Actions quotidiennes : privilégiez la qualité SD au lieu de 4K (division par 6 des émissions), supprimez vos emails inutiles chaque semaine, désactivez la lecture automatique des vidéos sur les réseaux sociaux, utilisez le WiFi plutôt que la 4G/5G (4 fois moins énergivore), et fermez les onglets inutilisés. Actions ponctuelles : faites le tri dans votre stockage cloud (Google Drive, iCloud, Dropbox), supprimez les photos floues et doublons, et privilégiez le stockage local pour les fichiers que vous utilisez souvent. En visio, coupez la vidéo quand elle n'est pas nécessaire (division par 75 des émissions).

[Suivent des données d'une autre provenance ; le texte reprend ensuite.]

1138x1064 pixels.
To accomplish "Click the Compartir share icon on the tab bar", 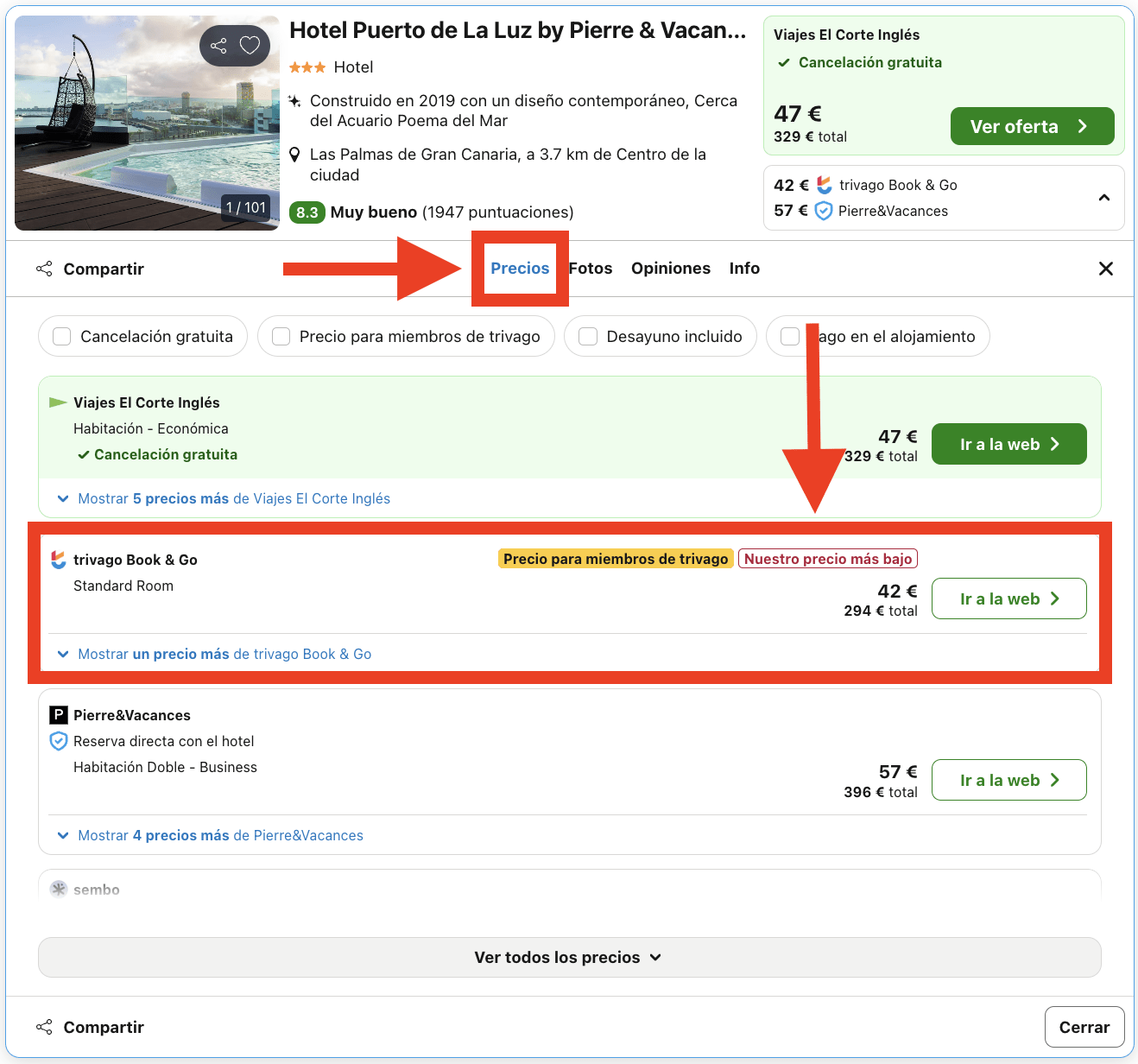I will (44, 269).
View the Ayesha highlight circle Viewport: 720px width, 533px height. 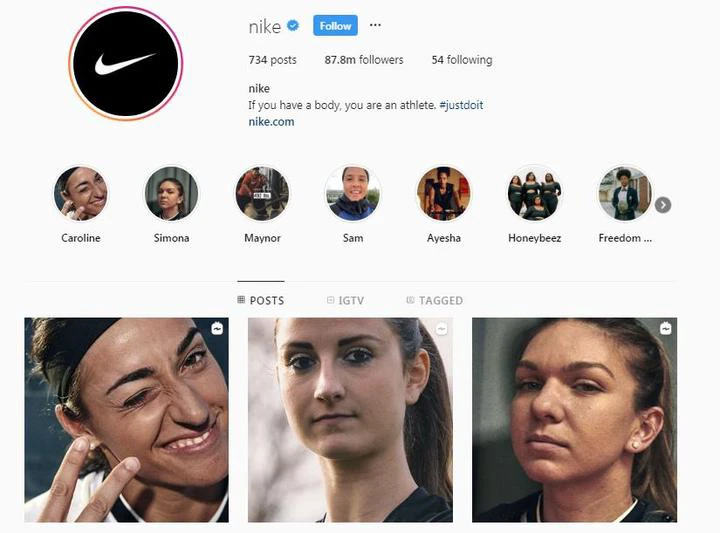point(444,193)
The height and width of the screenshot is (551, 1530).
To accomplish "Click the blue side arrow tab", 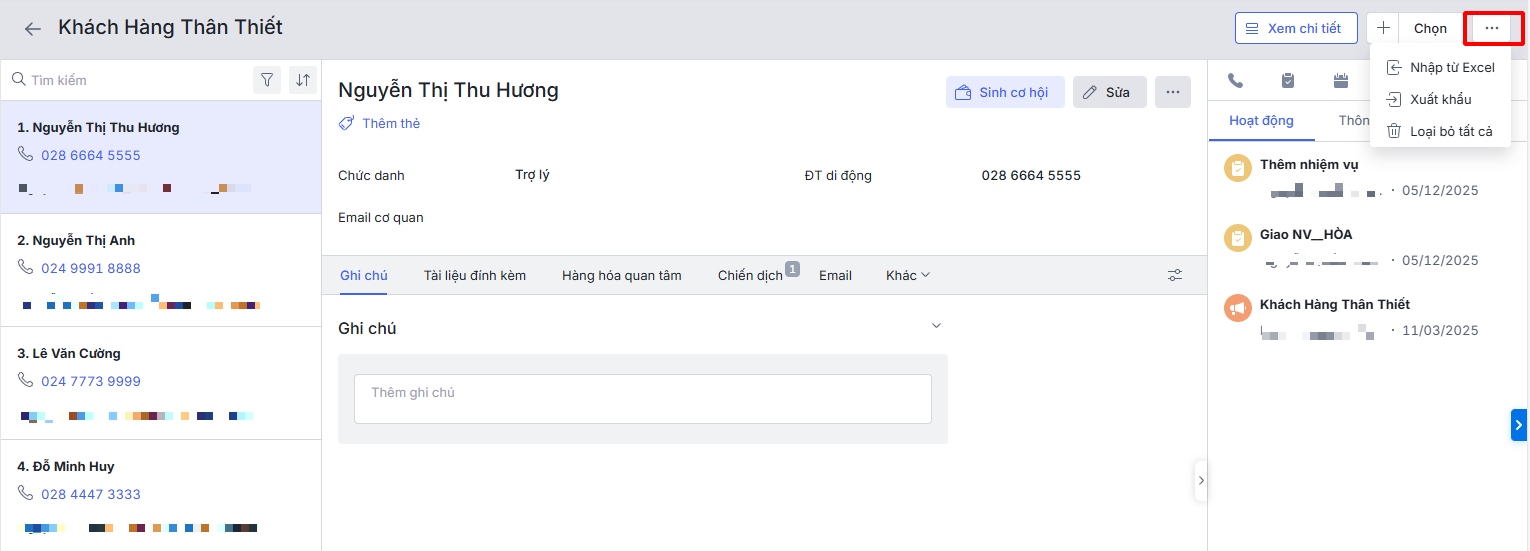I will tap(1519, 424).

Le cloud n'est pas immatériel : il repose sur d'immenses data centers qui consomment de l'électricité en permanence pour alimenter les serveurs et la climatisation nécessaire à leur refroidissement. 1 Go stocké émet environ 20g de CO₂ par an. Vos fichiers sont dupliqués plusieurs fois pour garantir leur sécurité, ce qui multiplie la consommation. Un stockage de 100 Go représente donc 2 kg de CO₂ par an, soit 17 km en voiture. Certains fournisseurs utilisent des énergies renouvelables (Google, Apple), d'autres moins (Amazon). L'astuce : ne stockez dans le cloud que ce qui est vraiment nécessaire et supprimez régulièrement les fichiers obsolètes.

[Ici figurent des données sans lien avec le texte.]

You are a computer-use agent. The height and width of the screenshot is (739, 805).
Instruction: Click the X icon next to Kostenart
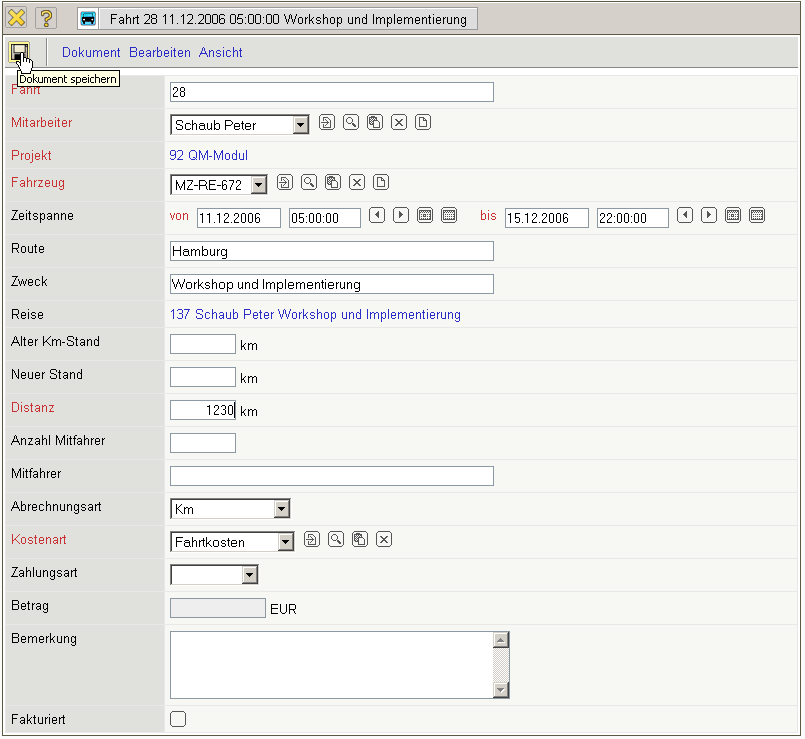click(383, 540)
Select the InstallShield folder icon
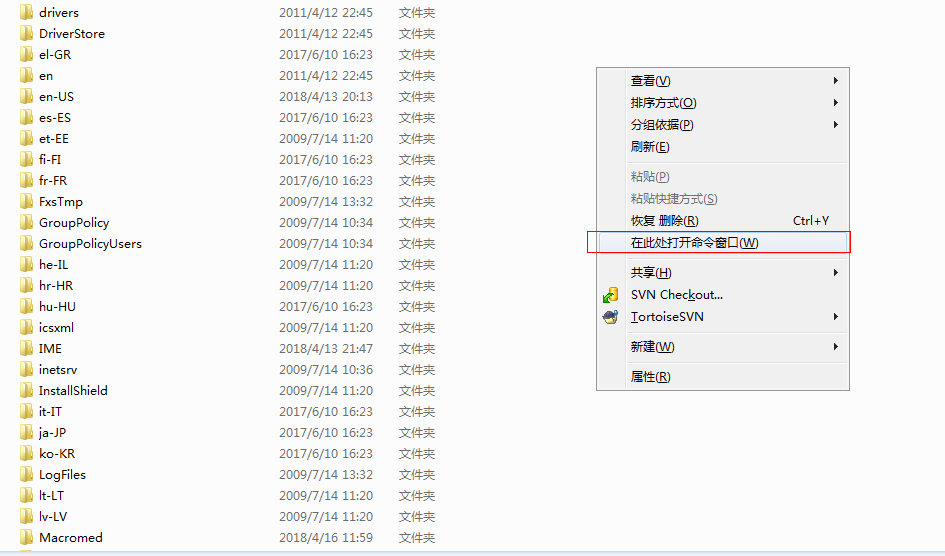The image size is (945, 556). click(26, 391)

Les facteurs d'émission utilisés proviennent d'études de l'ADEME, du Shift Project et de laboratoires de recherche. Ils représentent des ordres de grandeur moyens car l'empreinte réelle varie selon de nombreux paramètres : le pays (mix énergétique), le type de connexion (fibre vs 4G), l'appareil utilisé (smartphone vs TV), et l'heure de la journée (pic ou heures creuses). Par exemple, le streaming en 4G émet 5 à 10 fois plus qu'en WiFi. L'objectif de ce calculateur n'est pas une précision absolue, mais de sensibiliser aux ordres de grandeur et d'encourager des comportements plus sobres.